Each line below must be reproduced exactly.
────────────────────────────────────────
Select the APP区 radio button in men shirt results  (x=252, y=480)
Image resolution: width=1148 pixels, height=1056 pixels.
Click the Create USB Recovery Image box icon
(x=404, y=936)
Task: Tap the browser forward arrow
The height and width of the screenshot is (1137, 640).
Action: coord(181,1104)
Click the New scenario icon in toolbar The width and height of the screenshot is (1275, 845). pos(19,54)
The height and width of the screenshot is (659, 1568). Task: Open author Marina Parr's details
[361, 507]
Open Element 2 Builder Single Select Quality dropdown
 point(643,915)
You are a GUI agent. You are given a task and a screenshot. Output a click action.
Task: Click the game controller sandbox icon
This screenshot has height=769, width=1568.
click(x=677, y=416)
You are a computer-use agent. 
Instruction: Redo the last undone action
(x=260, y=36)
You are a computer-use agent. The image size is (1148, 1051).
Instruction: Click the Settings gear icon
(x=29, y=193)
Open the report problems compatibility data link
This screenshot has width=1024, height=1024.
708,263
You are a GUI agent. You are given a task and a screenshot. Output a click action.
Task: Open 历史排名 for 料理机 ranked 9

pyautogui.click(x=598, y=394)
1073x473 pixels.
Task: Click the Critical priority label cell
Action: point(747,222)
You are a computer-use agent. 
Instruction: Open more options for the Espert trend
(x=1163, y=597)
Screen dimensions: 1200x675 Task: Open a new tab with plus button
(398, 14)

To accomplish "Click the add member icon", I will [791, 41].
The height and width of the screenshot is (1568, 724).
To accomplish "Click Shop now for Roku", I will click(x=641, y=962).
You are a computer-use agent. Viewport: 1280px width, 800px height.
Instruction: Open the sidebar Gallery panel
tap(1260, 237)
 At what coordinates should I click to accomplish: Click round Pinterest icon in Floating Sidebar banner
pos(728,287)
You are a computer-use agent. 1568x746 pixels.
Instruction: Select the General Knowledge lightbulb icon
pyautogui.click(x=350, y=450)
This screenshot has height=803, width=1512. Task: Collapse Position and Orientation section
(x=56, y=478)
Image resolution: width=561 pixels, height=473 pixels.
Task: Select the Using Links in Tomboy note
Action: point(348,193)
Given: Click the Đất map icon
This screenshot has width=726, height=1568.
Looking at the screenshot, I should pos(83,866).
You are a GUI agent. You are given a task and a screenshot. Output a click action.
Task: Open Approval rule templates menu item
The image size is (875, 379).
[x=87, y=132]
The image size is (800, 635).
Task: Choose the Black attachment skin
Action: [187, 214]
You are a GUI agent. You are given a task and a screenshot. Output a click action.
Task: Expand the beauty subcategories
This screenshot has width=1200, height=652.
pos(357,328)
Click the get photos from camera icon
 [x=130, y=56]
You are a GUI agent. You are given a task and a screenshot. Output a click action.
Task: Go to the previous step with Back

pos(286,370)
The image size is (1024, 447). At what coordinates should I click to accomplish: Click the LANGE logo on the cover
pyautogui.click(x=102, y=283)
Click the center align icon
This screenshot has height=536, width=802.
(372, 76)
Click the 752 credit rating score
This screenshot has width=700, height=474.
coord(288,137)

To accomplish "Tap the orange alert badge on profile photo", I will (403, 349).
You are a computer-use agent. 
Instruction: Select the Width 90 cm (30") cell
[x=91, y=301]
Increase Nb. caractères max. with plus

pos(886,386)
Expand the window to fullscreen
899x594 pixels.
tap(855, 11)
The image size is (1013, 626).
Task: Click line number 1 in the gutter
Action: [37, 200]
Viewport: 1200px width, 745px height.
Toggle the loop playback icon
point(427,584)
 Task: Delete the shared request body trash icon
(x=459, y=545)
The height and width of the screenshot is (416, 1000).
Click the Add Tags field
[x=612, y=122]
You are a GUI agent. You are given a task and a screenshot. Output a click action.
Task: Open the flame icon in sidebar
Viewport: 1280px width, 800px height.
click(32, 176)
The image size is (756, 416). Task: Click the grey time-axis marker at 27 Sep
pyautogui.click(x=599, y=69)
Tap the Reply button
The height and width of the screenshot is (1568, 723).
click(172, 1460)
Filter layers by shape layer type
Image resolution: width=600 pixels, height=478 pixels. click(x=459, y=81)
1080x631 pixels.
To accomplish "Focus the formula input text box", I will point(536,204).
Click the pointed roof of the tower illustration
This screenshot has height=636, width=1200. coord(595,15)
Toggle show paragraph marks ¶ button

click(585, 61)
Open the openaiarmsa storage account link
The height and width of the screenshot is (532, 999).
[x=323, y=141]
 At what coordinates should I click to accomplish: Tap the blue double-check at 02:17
────────────────────────────────────────
■ EXERCISE RESPONSE
Select the APP区 radio button in men shirt results  (x=252, y=480)
Image resolution: width=1148 pixels, height=1056 pixels.
Click the Create USB Recovery Image box icon
(x=404, y=936)
Task: Tap the browser forward arrow
The height and width of the screenshot is (1137, 640).
Action: coord(181,1104)
Click the New scenario icon in toolbar The width and height of the screenshot is (1275, 845). pos(19,54)
The height and width of the screenshot is (659, 1568). Task: Open author Marina Parr's details
[361, 507]
Open Element 2 Builder Single Select Quality dropdown
 point(643,915)
You are a GUI agent. You are given a task and a screenshot. Output a click action.
Task: Click the game controller sandbox icon
This screenshot has height=769, width=1568.
click(x=677, y=416)
You are a computer-use agent. 
Instruction: Redo the last undone action
(x=260, y=36)
You are a computer-use agent. The image size is (1148, 1051).
Instruction: Click the Settings gear icon
(x=29, y=193)
Open the report problems compatibility data link
This screenshot has width=1024, height=1024.
708,263
You are a GUI agent. You are given a task and a screenshot. Output a click action.
Task: Open 历史排名 for 料理机 ranked 9

pyautogui.click(x=598, y=394)
1073x473 pixels.
Task: Click the Critical priority label cell
Action: point(747,222)
You are a computer-use agent. 
Instruction: Open more options for the Espert trend
(x=1163, y=597)
Screen dimensions: 1200x675 Task: Open a new tab with plus button
(398, 14)

To accomplish "Click the add member icon", I will [791, 41].
The height and width of the screenshot is (1568, 724).
To accomplish "Click Shop now for Roku", I will click(x=641, y=962).
You are a computer-use agent. Viewport: 1280px width, 800px height.
Instruction: Open the sidebar Gallery panel
tap(1260, 237)
 At what coordinates should I click to accomplish: Click round Pinterest icon in Floating Sidebar banner
pos(728,287)
You are a computer-use agent. 1568x746 pixels.
Instruction: Select the General Knowledge lightbulb icon
pyautogui.click(x=350, y=450)
This screenshot has height=803, width=1512. Task: Collapse Position and Orientation section
(x=56, y=478)
Image resolution: width=561 pixels, height=473 pixels.
Task: Select the Using Links in Tomboy note
Action: point(348,193)
Given: Click the Đất map icon
This screenshot has width=726, height=1568.
Looking at the screenshot, I should pos(83,866).
You are a GUI agent. You are given a task and a screenshot. Output a click action.
Task: Open Approval rule templates menu item
The image size is (875, 379).
[x=87, y=132]
The image size is (800, 635).
Task: Choose the Black attachment skin
Action: [187, 214]
You are a GUI agent. You are given a task and a screenshot. Output a click action.
Task: Expand the beauty subcategories
This screenshot has width=1200, height=652.
pos(357,328)
Click the get photos from camera icon
 [x=130, y=56]
You are a GUI agent. You are given a task and a screenshot. Output a click action.
Task: Go to the previous step with Back

pos(286,370)
The image size is (1024, 447). At what coordinates should I click to accomplish: Click the LANGE logo on the cover
pyautogui.click(x=102, y=283)
Click the center align icon
This screenshot has height=536, width=802.
(372, 76)
Click the 752 credit rating score
This screenshot has width=700, height=474.
coord(288,137)

To accomplish "Tap the orange alert badge on profile photo", I will (403, 349).
You are a computer-use agent. 
Instruction: Select the Width 90 cm (30") cell
[x=91, y=301]
Increase Nb. caractères max. with plus

pos(886,386)
Expand the window to fullscreen
899x594 pixels.
tap(855, 11)
The image size is (1013, 626).
Task: Click line number 1 in the gutter
Action: [37, 200]
Viewport: 1200px width, 745px height.
Toggle the loop playback icon
point(427,584)
 Task: Delete the shared request body trash icon
(x=459, y=545)
The height and width of the screenshot is (416, 1000).
Click the Add Tags field
[x=612, y=122]
You are a GUI agent. You are given a task and a screenshot. Output a click action.
Task: Open the flame icon in sidebar
Viewport: 1280px width, 800px height.
click(32, 176)
The image size is (756, 416). Task: Click the grey time-axis marker at 27 Sep
pyautogui.click(x=599, y=69)
Tap the Reply button
The height and width of the screenshot is (1568, 723).
click(172, 1460)
Filter layers by shape layer type
Image resolution: width=600 pixels, height=478 pixels. click(x=459, y=81)
1080x631 pixels.
To accomplish "Focus the formula input text box", I will point(536,204).
Click the pointed roof of the tower illustration
This screenshot has height=636, width=1200. coord(595,15)
Toggle show paragraph marks ¶ button

click(585, 61)
Open the openaiarmsa storage account link
The height and width of the screenshot is (532, 999).
[x=323, y=141]
 At what coordinates should I click to accomplish: Tap the blue double-check at 02:17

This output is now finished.